Health
Daydreaming on the Job? Why Giving People Space to Sit and Ponder Pays Off

I have been a mighty daydreamer for a very long time. Daydreams are a magnetic pull for me. What begins as a glance at a small object blurs into the depths of my mind until I pull myself out of my reverie and go back to the matter at hand. I always feel refreshed when I return back to “normal.” The reverie serves as a type of marinating time for my new ideas.
As a child, I was chided by my teachers. Now I can point to thought leaders on the neuroscience of creativity to defend my propensity to daydream. Research shows that innovation happens not during our intentional, laser-focused modes but when we are daydreaming.
Daydreaming leads to wonder. Pay attention to how many times you, your colleagues, and your teammates begin a sentence with, “I wonder if…” or “I wonder what might happen when…” Observe what follows those two words, “I wonder…” What we begin to wonder about leads us to the precipice of discovery. Therein lies the magic. It is more concerning if you and those around you are not starting their sentences with “I wonder…” That admittance of ignorance and curiosity is critical to innovation.
Wonder, the component of creativity that requires pausing and asking big, audacious “What if…?” questions, requires a space of doing nothing. With our fast-paced, just-in-time expectations, this may be a radical proposition for many organizations and individuals. We don’t schedule enough time to wonder in our typical workday because we’re rushing from one meeting to the next. When faced with uncertainty, we tend to scramble and worry, when we should be giving ourselves real time to sit and think it through.

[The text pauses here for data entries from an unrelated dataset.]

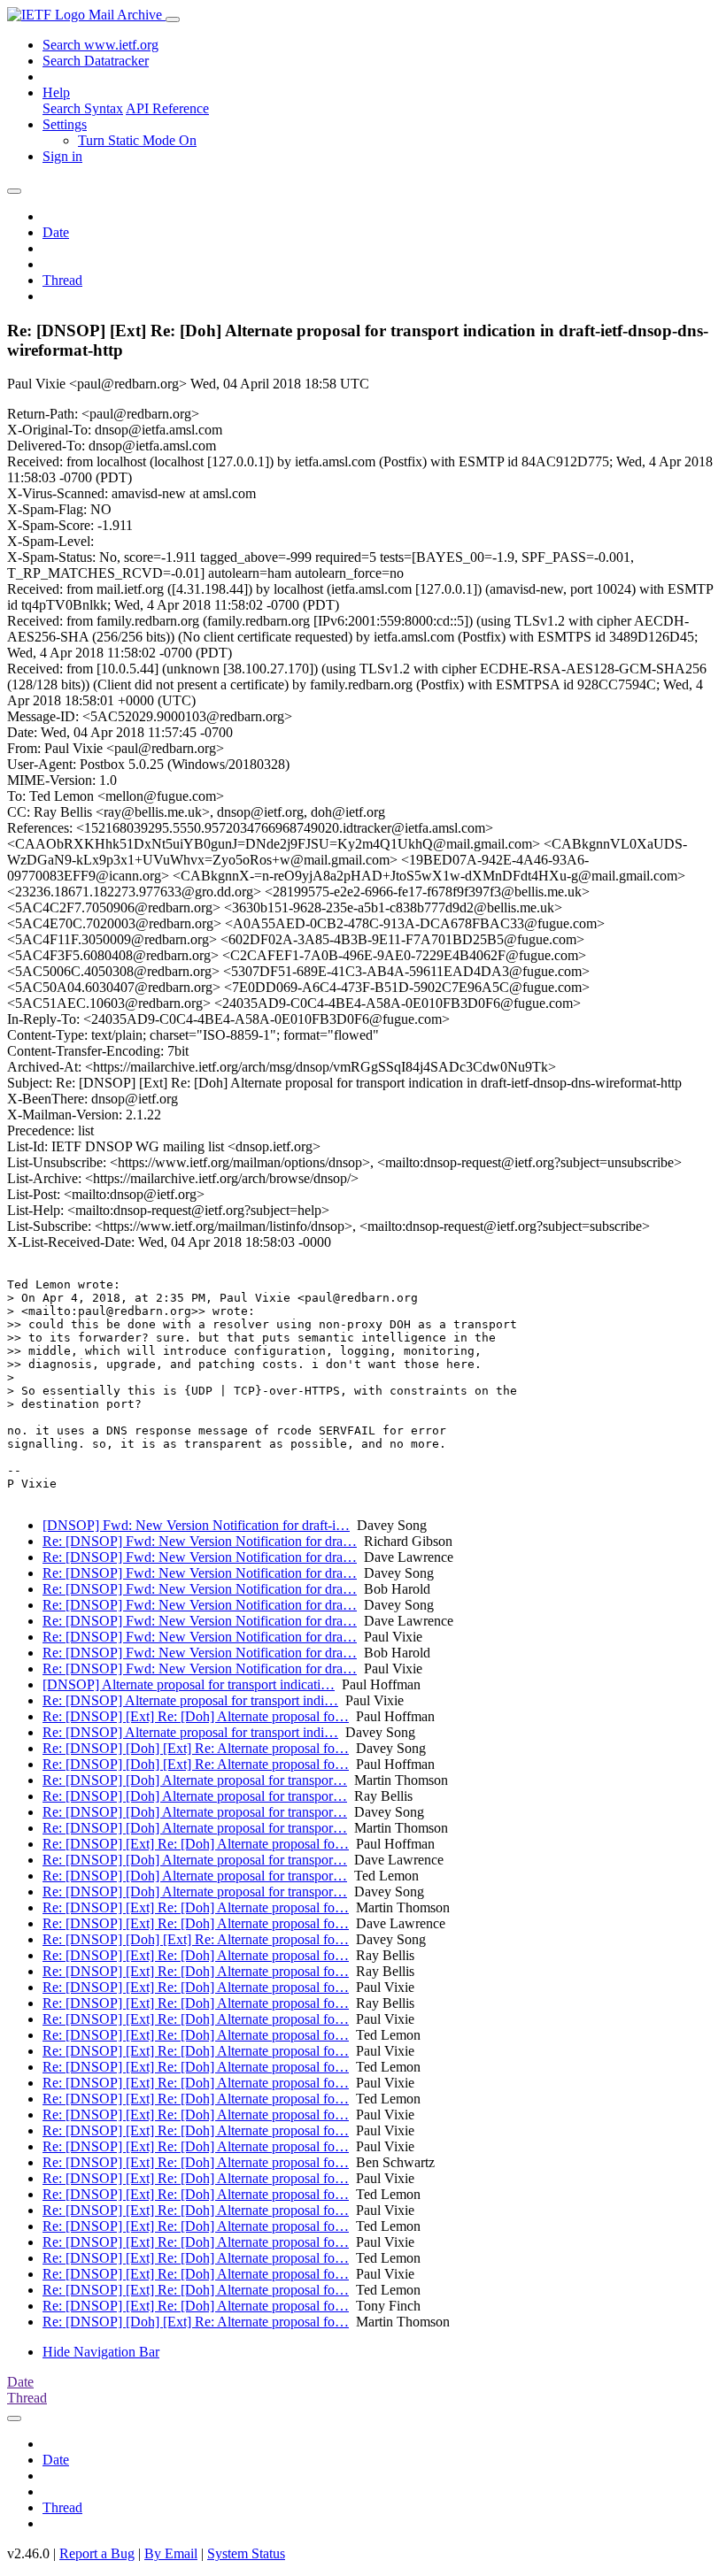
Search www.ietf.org (100, 44)
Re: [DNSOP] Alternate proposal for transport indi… (190, 1700)
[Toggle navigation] (173, 19)
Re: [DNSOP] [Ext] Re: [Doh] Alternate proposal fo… (195, 1716)
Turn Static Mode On (137, 140)
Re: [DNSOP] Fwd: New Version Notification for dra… (199, 1541)
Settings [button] (64, 124)
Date (55, 232)
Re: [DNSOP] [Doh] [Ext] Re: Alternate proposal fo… (195, 1748)
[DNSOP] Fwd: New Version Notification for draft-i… (196, 1525)
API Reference (167, 108)
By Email (170, 2553)
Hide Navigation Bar (100, 2351)
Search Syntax (82, 108)
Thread (62, 280)
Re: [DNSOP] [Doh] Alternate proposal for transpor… (194, 1780)
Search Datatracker (95, 60)
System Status (246, 2553)
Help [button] (56, 92)
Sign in (62, 156)
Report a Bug (97, 2553)
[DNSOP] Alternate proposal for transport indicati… (188, 1684)
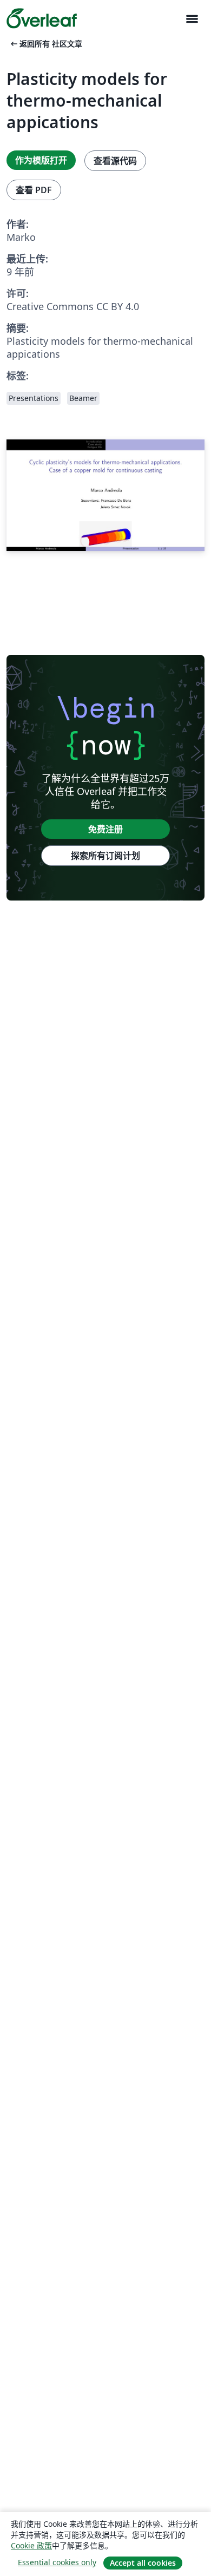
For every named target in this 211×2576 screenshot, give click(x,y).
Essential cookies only (57, 2562)
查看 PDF (34, 190)
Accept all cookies (143, 2563)
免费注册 (105, 829)
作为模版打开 (41, 160)
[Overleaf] (41, 18)
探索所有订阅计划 (105, 856)
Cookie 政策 (31, 2545)
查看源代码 (115, 161)
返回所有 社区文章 (45, 43)
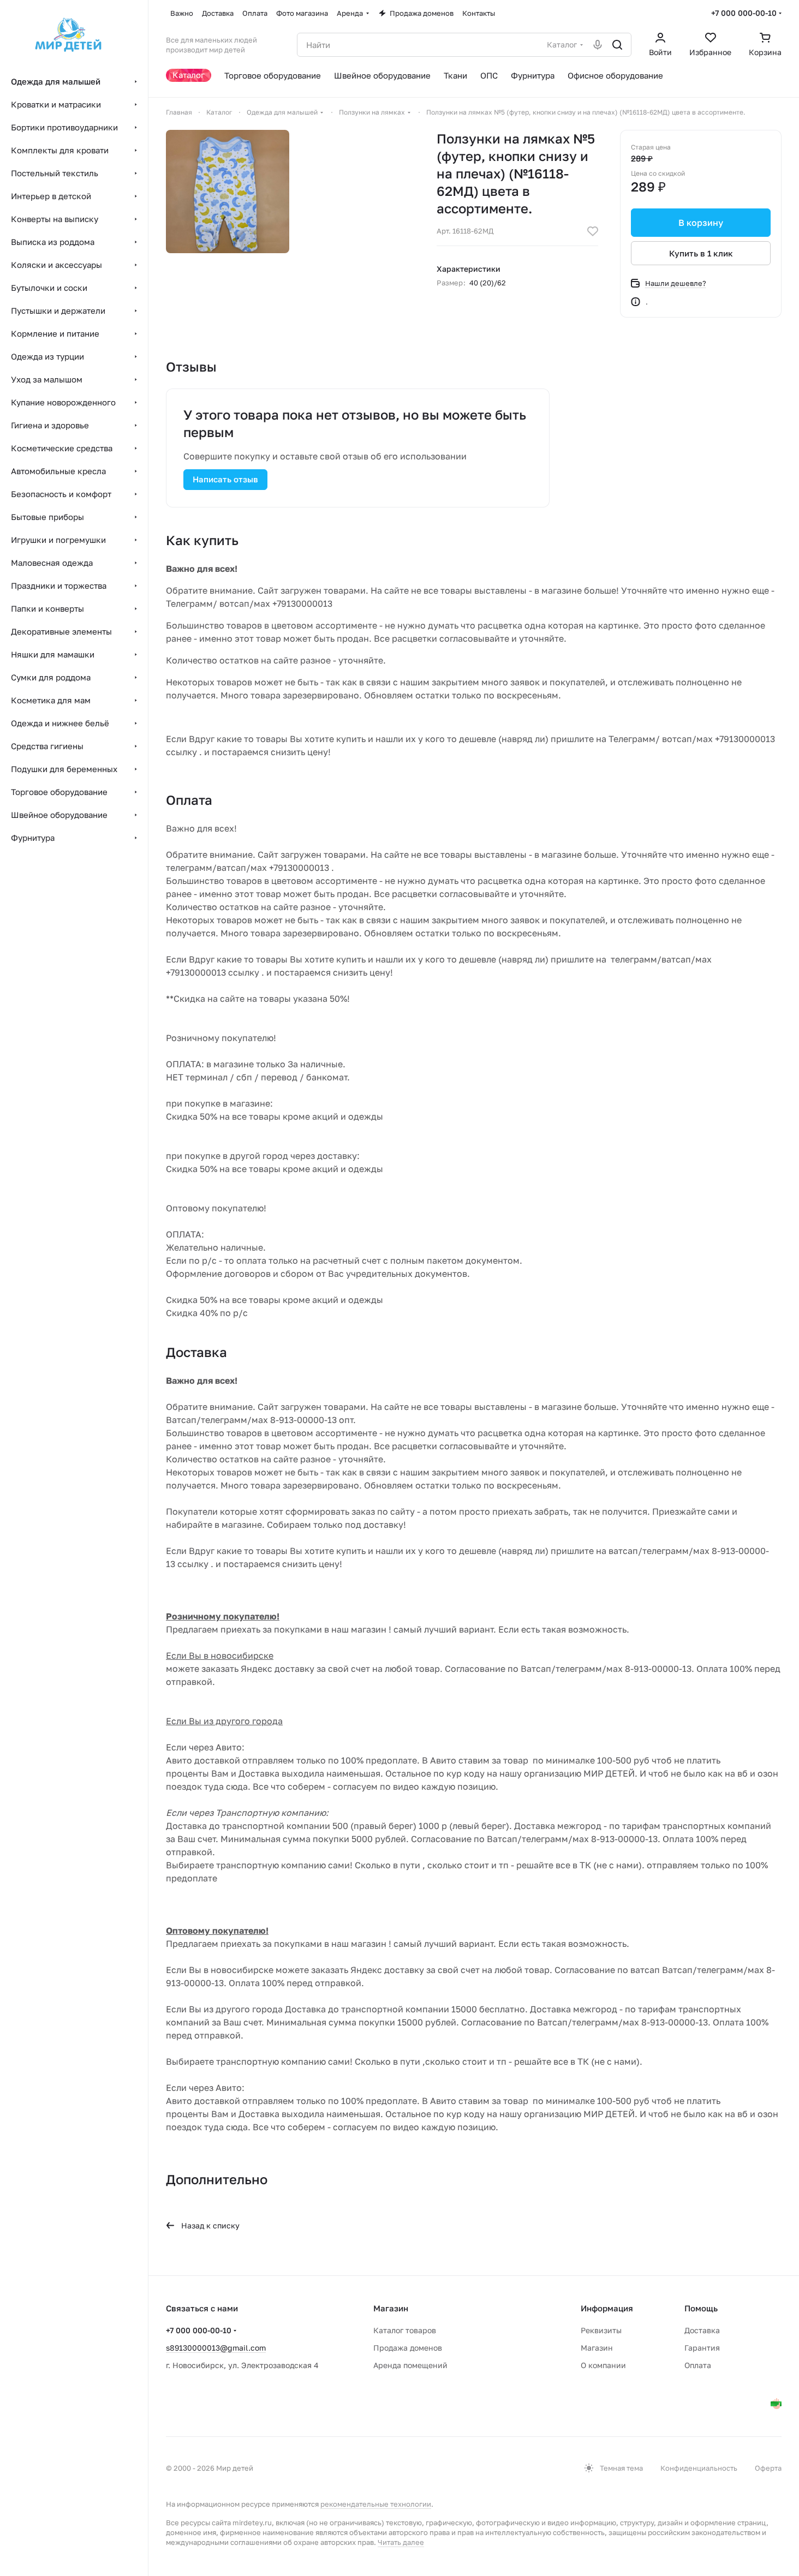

I give myself 5-minute timed breaks to daydream out a window each day. It truly helps me return to the task at hand with an energized and refreshed focus. Our brains need the space and time for neural synapses to shift away from deep, focused work so that new ideas emerge. Along with daydreaming, play is one of the best ways to spark wonder. When we play, we engage in lateral thinking, experimentation, problem-solving, and alternative reality envisioning. What better way to prime our minds for any intensive strategy work that awaits us?
To effectively activate creativity, wonder needs a partner and counterpoint. Therefore, be sure to also design time into your day for rigor. Rigor is a deep skill, time on a task, and honing discipline. Some workplaces disguise meetings, procedures, and rulebooks as rigor. But rigor demands a personal investment. Rigor is that essential feature of creativity that anchors the wonder; puts guardrails up; and requires us to do the sweaty, muscle-bound work with whatever muse we choose. Rigor is often solitary and can feel monotonous, but it is crucial if we are ever to go about the work of creativity in a sustained way. Rigor is the grit and resilience that creativity requires for the long haul. Rigor ensures that we actually complete the leap we started.
Toggling between wonder and rigor is what makes innovation possible. Our brains are always trying to work more efficiently by balancing regions and conserving energy. When doing hard and tedious tasks (filing taxes would be an example for me!) our brains sometimes experience interference. There is too much going on in the default region. A neuroscientist who studies creativity and founder of PlatoScience, Balder Onarheim, explains: “We tend to center our cognitive capacity in the frontal region—for memory tasks. When we do that, we limit the activity in the default network regions, where we have unconscious and subconscious processing. When you take a break to shower, run or cook a meal, you release tension in the front and get more activity in the default network, in the back of your brain.”
Here are a few examples of ways to cultivate wonder and rigor:
Use downtime to get better at something you’ve been faking being good at.
Watching a YouTube tutorial is one way to get a fine-tuned lesson. Or maybe dig into your existing work with a fresh outlook. You may decide to do a complete and thorough re-work of your business model and identify new strategic partners. Get into a zone and deliberate in minutiae instead of just glossing over the details.
Structure your daydreaming with “quietstorming.”
This can be done solo or in a small group. Choose a topic, and frame it as a “How might I…?” question. Set a timer for 2 minutes and quietly ideate on the question—no talking, just silence, and writing down ALL of the ideas that emerge. You are going for quantity over quality. When time is up, sort and sift your ideas into categories. If in a team, share and compare with 1-2 people.
Hold quietstorming sessions to come up with innovative solutions.
Choose a topic. Set a timer for 90 seconds for each of the following prompts, in succession.
- List as many WHY questions as possible.
- Then build on those WHY questions and list as many WHAT IF questions as possible.
- Finally, build on the WHAT IF questions and list as many HOW questions as possible.
- Remember that asking questions is a way of thinking. The HOW questions you have generated become calls to action.
Set aside one hour a week for a Rigor Sprint, a deep-dive focus on a particular question.
The question could be around a client’s problem or related to an internal bottleneck at the office that needs a workaround. Allow people to go off to their own sequestered areas to work quietly and then report back.
Commit the time and space for daydreaming, wonder, and rigor. The more regularly you do, the easier they will become.